The sequence c. is impossible because \(911 > 240\) and \(911 < 912\). The sequence e. is impossible because \(347 < 621\) and \(347 > 299\).

TREE-MINIMUM(x)
    if x.left != NIL
        return TREE-MINIMUM(x.left)
    return x

TREE-MAXIMUM(x)
    if x.right != NIL
        return TREE-MAXIMUM(x.right)
    return x

TREE-PREDECESSOR(x)
    if x.left != NIL
        return TREE-MAXIMUM(x.left)
    y = x.p
    while y != NIL and x == y.left
        x = y
        y = y.p
    return y

To find \(7\) in the tree as above, we have \(A=\{2,5\}\), \(B=\{4,6,7\}\) and \(C=\emptyset\), and the inequation \(5 > 4\) conflicts with the professor's claim.

If a node in a binary search tree has two children, then its successor is the minimum key of the right subtree of the node, which has no left child; its predecessor is the maximum key of the left subtree of the node, which has no right child.

If \(y\) is not the ancestor of \(x\), then \(x\) and \(y\) must have a common ancestor \(z\), which means \(x.key < z.key < y.key\), and conflicts with the prerequisite, thus \(y\) is the ancestor of \(x\).

If the left child of \(y\) is not the ancestor of \(x\), then the right child of \(y\) is the ancestor of \(x\), which means \(x.key > y.key\), and conflicts with the prerequisite, thus the left child of \(y\) is the ancestor of \(x\).

If \(y\) is not the lowest ancestor of \(x\) whose left child is also an ancestor of \(x\), let \(z\) be the lowest ancestor of \(x\) whose left child is also an ancestor of \(x\), then \(z\) must be in the left subtree of \(y\), which means \(x.key < z.key < y.key\), and conflicts with the prerequisite, thus \(y\) is the lowest ancestor of \(x\) whose left child is also an ancestor of \(x\).

We denote the procedure by \(F(x)\), when performing \(F(x)\), we first walk down to \(x.left\), and perform \(F(x.left)\), after that we walk up from \(x.left\) to \(x\); then we perform the same actions on \(x.right\).
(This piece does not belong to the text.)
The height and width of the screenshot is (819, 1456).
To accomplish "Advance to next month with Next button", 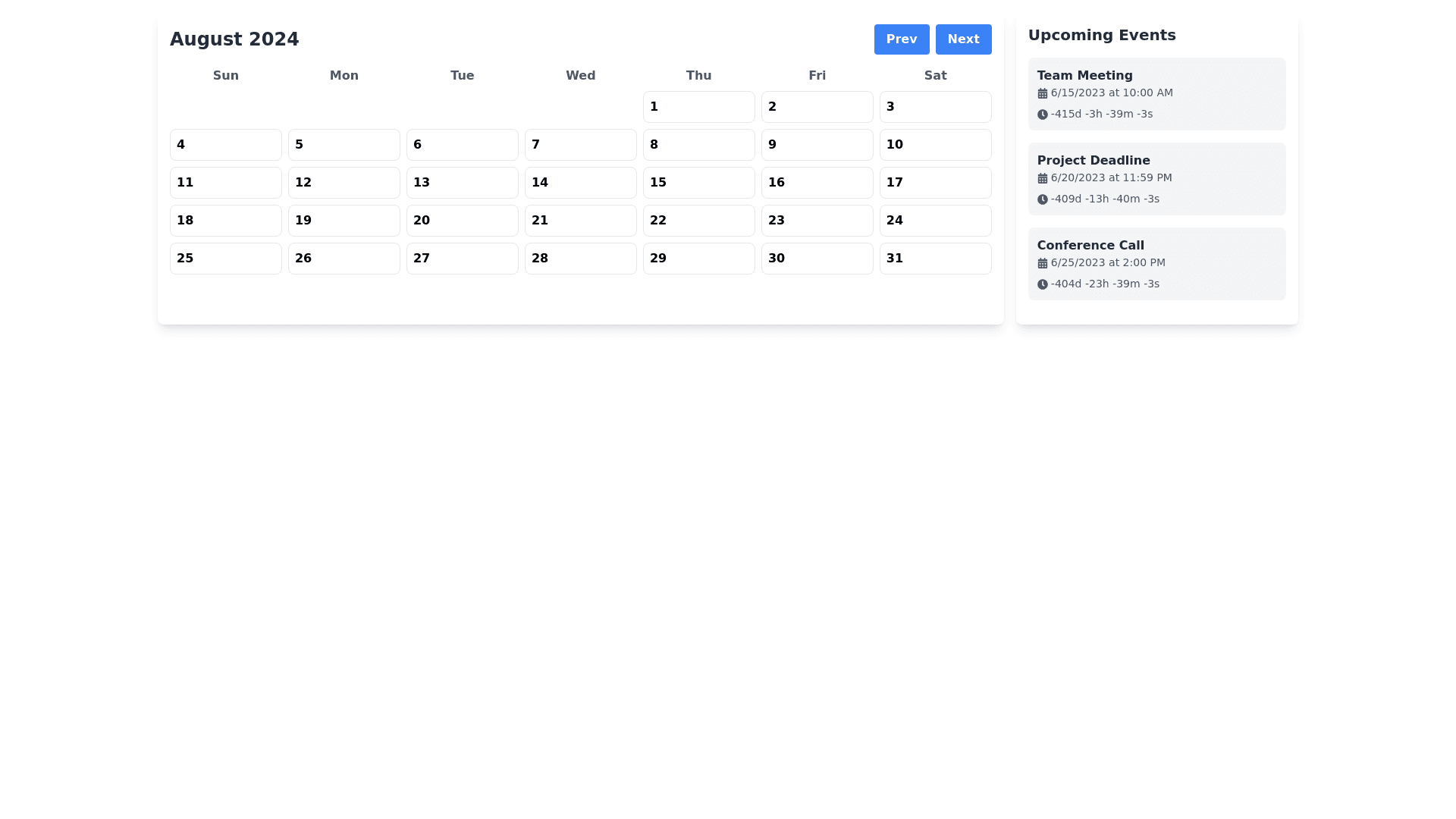I will tap(962, 39).

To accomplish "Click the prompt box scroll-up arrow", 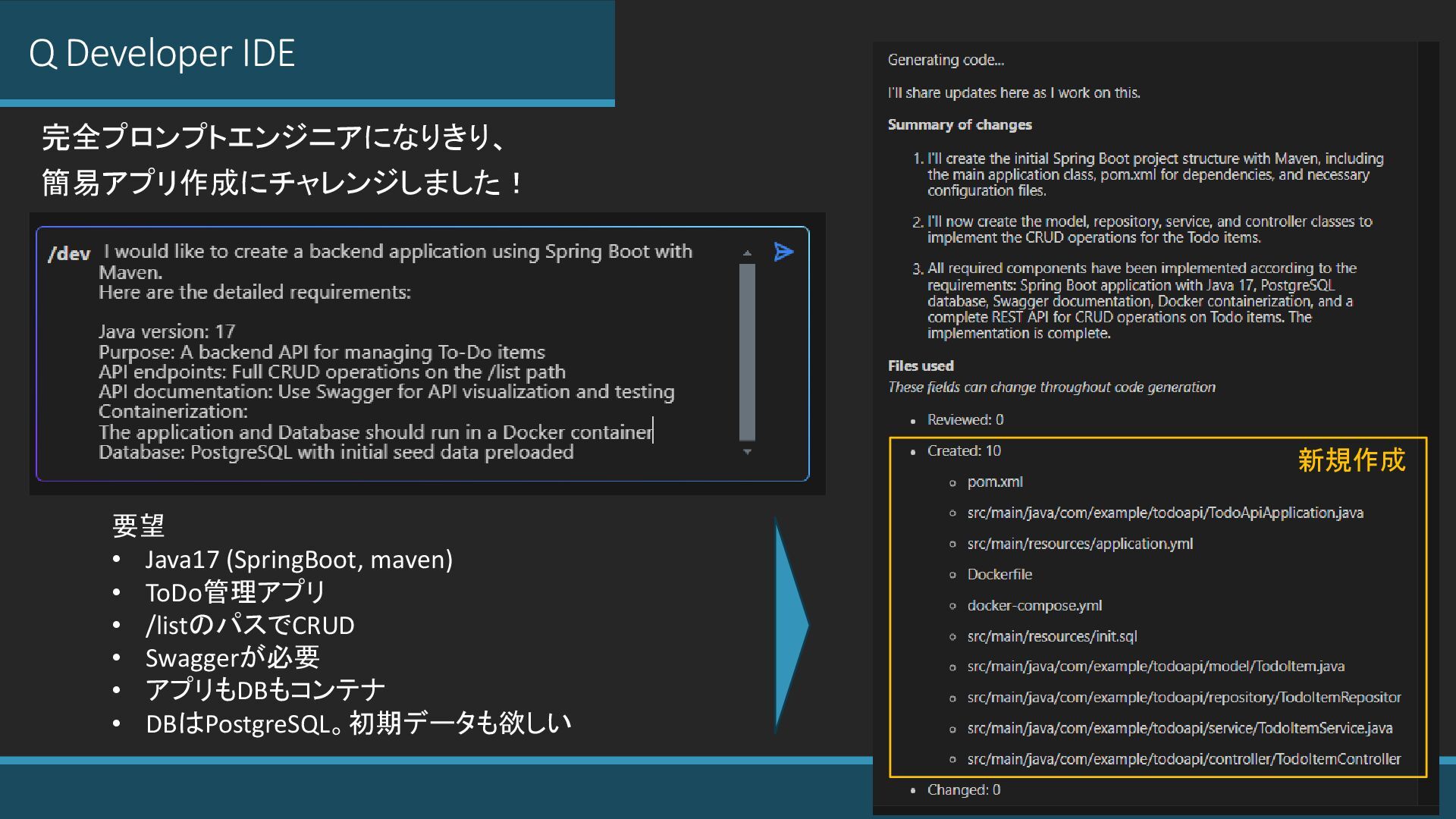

Let \(S(x)\) be the count of moves from a node to its child or parent to perform F(x), we have

\begin{align*} S(x)= \begin{cases} 0 &\text{, if x is NIL}\\ S(x.left) + S(x.right) + 2(\text{the number of the children of x}) &\text{, if x is not NIL} \end{cases} \end{align*}

Solve the recurrence, we know that \(S(x)\) is twice the number of edges of \(x\), which is \(2(n-1)\) if \(x\) is an \(n\)-node binary search tree, thus the algorithm runs in \(\Theta(n)\) time.

We won't visit each edge more than twice, and we find at least one successor from a double visit of an edge, thus we visit at most \(k\) edges twice. The edges we visit only once are on the path from the start to the common ancestor of the start and its \(k\)-th successor, and the path from the common ancestor to the \(k\)-th successor, which the number could not be more than \(2h\). Thus we make \(O(2k+2h)\) visits to the edges in the \(k\) successive calls to TREE-SUCCESSOR, which takes \(O(k+h)\) time.

Let \(x\) be a leaf node and \(y\) be its parent, then we know there are no other nodes which its key is between \(x.key\) and \(y.key\), thus \(y\) is either the predecessor of \(x\) or the successor of \(x\).